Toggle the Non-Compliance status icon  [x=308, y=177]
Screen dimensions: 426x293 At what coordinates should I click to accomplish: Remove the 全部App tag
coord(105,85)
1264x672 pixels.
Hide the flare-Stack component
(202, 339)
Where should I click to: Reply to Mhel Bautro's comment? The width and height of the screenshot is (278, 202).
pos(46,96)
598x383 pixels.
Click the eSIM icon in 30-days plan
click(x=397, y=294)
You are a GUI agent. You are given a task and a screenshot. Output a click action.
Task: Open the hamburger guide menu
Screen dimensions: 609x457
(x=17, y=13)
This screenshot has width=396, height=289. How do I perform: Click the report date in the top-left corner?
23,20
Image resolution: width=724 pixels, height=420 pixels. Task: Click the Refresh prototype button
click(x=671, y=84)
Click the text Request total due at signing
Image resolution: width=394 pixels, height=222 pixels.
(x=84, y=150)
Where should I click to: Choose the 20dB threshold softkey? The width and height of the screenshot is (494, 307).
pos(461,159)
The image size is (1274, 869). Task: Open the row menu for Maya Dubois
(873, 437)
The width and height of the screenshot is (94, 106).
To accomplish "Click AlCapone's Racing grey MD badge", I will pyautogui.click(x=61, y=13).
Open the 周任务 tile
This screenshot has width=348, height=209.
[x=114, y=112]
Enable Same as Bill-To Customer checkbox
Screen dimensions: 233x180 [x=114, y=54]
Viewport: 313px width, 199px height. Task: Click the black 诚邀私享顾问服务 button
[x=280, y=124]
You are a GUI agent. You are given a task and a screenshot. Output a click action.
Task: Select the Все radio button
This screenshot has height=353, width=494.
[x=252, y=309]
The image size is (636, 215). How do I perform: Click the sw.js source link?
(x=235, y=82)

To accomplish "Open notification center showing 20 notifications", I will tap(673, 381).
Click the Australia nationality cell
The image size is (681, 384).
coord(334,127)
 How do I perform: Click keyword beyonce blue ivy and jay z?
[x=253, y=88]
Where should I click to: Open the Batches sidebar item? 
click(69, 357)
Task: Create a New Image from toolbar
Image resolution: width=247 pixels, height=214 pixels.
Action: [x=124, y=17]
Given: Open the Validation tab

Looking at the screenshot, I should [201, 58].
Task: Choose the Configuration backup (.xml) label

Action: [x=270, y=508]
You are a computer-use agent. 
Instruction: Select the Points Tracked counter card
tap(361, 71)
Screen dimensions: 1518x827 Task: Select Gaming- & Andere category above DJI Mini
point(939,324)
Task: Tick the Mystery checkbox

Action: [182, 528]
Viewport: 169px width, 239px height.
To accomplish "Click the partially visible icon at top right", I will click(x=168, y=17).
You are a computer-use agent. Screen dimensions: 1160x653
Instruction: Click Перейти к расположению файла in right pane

■ ■ ■ ■ ■ ■ ■

### Task description
What is the number of lines in the records that contain "computer"? Answer with it alone.

### Written answer
2